→ TEXTE SÉLECTIONNÉ
——————————
France | France, Cour administrative d'appel de Paris, 7ème chambre, 16 décembre 2011, 09PA05315


Vu la requête, enregistrée le 24 aout 2009, présentée pour la SOCIETE INNOVATION ET GESTION FINANCIERE venant aux droits de la société entreprise générale de l'Est (EGE), dont le siège est situé 28 avenue de Messine à Paris (75008), par Me Guilloux ; la SOCIETE INNOVATION ET GESTION FINANCIERE demande à la Cour :

1°) d'annuler le jugement n°0508263 du 18 juin 2009 par lequel le Tribunal administratif de Paris a rejeté ses conclusions tendant à la décharge de la retenue à la source à laquelle elle a été assujettie au titre de l'année 1999 ;

2°) de prononcer

la décharge de cette imposition ;

3°) de mettre à la charge de l'Etat la somme d...

Vu la requête, enregistrée le 24 aout 2009, présentée pour la SOCIETE INNOVATION ET GESTION FINANCIERE venant aux droits de la société entreprise générale de l'Est (EGE), dont le siège est situé 28 avenue de Messine à Paris (75008), par Me Guilloux ; la SOCIETE INNOVATION ET GESTION FINANCIERE demande à la Cour :

1°) d'annuler le jugement n°0508263 du 18 juin 2009 par lequel le Tribunal administratif de Paris a rejeté ses conclusions tendant à la décharge de la retenue à la source à laquelle elle a été assujettie au titre de l'année 1999 ;

2°) de prononcer la décharge de cette imposition ;

3°) de mettre à la charge de l'Etat la somme de 15 000 euros au titre de l'article L. 761-1 du code de justice administrative ;

.....................................................................................................................
——————————
→ EXTRAITS DE DONNÉES
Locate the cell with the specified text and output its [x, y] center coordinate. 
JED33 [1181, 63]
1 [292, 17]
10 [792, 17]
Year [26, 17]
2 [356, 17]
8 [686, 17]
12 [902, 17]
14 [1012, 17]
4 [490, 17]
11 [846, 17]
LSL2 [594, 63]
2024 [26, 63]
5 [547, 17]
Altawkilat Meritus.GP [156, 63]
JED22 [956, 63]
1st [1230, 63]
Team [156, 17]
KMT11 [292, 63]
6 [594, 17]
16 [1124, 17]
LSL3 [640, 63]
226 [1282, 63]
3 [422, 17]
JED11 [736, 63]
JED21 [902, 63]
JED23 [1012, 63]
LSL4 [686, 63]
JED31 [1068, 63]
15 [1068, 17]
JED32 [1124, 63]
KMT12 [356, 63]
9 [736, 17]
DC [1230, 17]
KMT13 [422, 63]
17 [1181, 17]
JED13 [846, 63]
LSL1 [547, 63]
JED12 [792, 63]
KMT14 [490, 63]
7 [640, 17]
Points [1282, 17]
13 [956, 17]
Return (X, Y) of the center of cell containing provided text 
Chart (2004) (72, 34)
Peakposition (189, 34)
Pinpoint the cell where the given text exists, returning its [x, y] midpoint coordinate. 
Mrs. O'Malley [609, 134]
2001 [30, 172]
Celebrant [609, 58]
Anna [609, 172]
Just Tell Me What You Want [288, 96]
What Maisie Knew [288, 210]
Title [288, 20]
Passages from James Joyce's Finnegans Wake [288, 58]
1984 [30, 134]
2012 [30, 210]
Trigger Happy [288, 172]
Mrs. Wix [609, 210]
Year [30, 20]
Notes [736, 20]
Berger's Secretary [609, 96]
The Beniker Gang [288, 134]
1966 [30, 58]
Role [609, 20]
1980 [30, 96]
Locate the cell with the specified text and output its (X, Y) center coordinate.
——————————
→ TÂCHES À RÉALISER
A - Reproduisez le passage du texte sélectionné de « France | France, Cour » à « la somme d... ».
B - D'après le texte sélectionné, quelle somme la société requérante demande-t-elle de mettre à la charge de l'État au titre de l'article L. 761-1 du code de justice administrative ?

→ TÂCHES RÉSOLUES
A -
France | France, Cour administrative d'appel de Paris, 7ème chambre, 16 décembre 2011, 09PA05315


Vu la requête, enregistrée le 24 aout 2009, présentée pour la SOCIETE INNOVATION ET GESTION FINANCIERE venant aux droits de la société entreprise générale de l'Est (EGE), dont le siège est situé 28 avenue de Messine à Paris (75008), par Me Guilloux ; la SOCIETE INNOVATION ET GESTION FINANCIERE demande à la Cour :

1°) d'annuler le jugement n°0508263 du 18 juin 2009 par lequel le Tribunal administratif de Paris a rejeté ses conclusions tendant à la décharge de la retenue à la source à laquelle elle a été assujettie au titre de l'année 1999 ;

2°) de prononcer

la décharge de cette imposition ;

3°) de mettre à la charge de l'Etat la somme d...

B - La somme de 15 000 euros.